**WHAT NEEDS TO BE DONE**
Copy out each line of the material in which the word "Task" appears.

**EXERCISE MATERIAL**
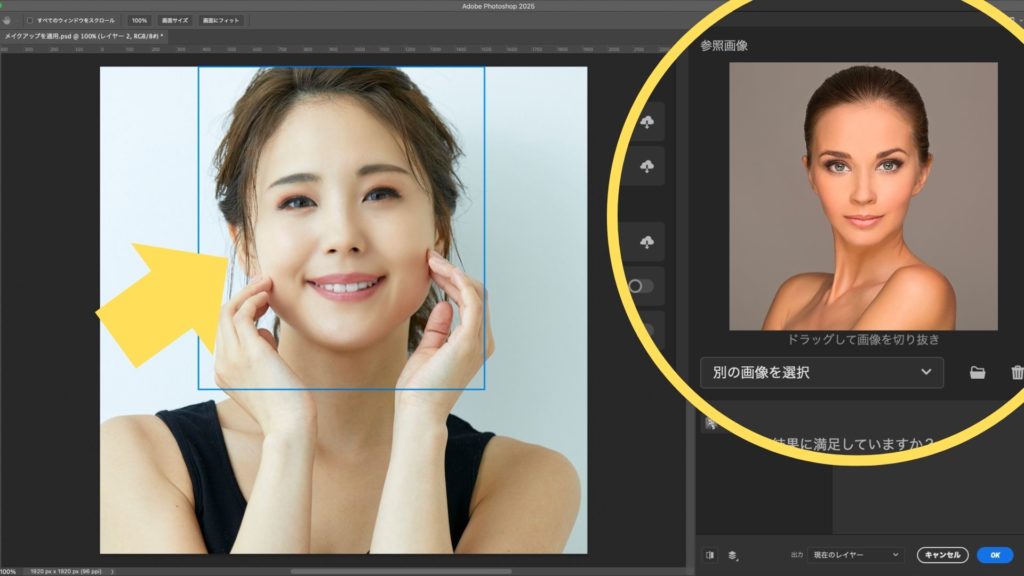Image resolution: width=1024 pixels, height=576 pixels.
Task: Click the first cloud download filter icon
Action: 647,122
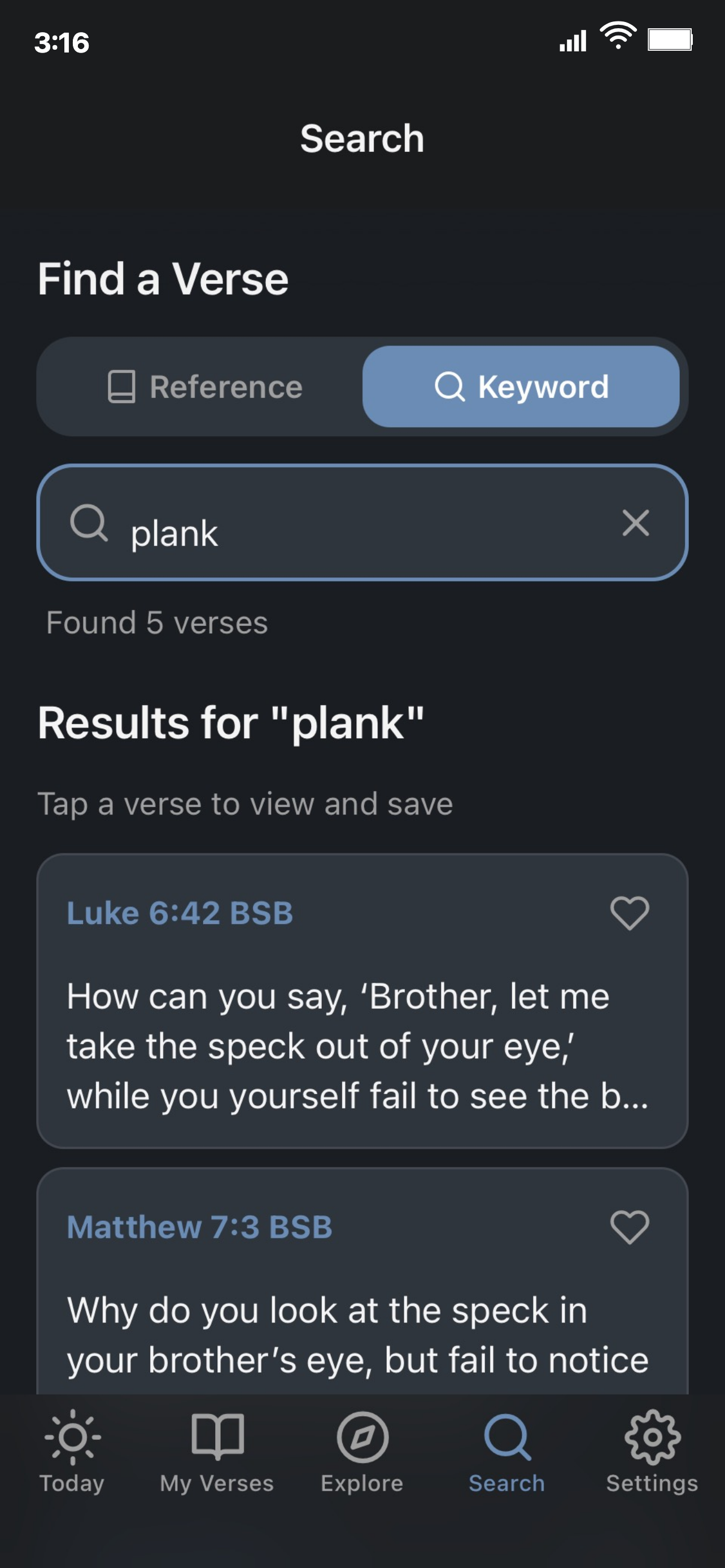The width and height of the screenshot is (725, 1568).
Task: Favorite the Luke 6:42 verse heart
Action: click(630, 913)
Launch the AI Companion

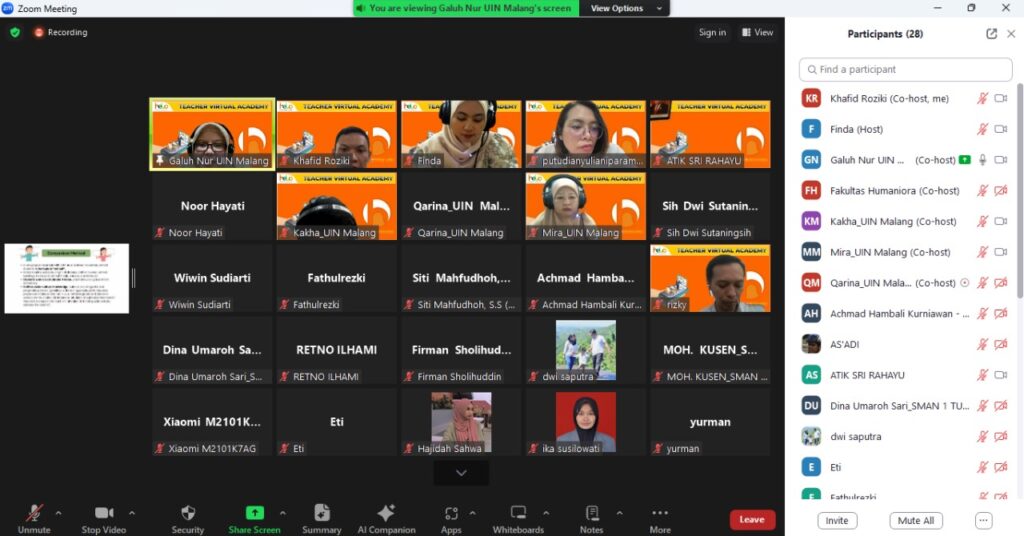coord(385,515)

**ANSWER SECTION**
Task: Click the first cloud download filter icon
Task: Favorite the Luke 6:42 verse heart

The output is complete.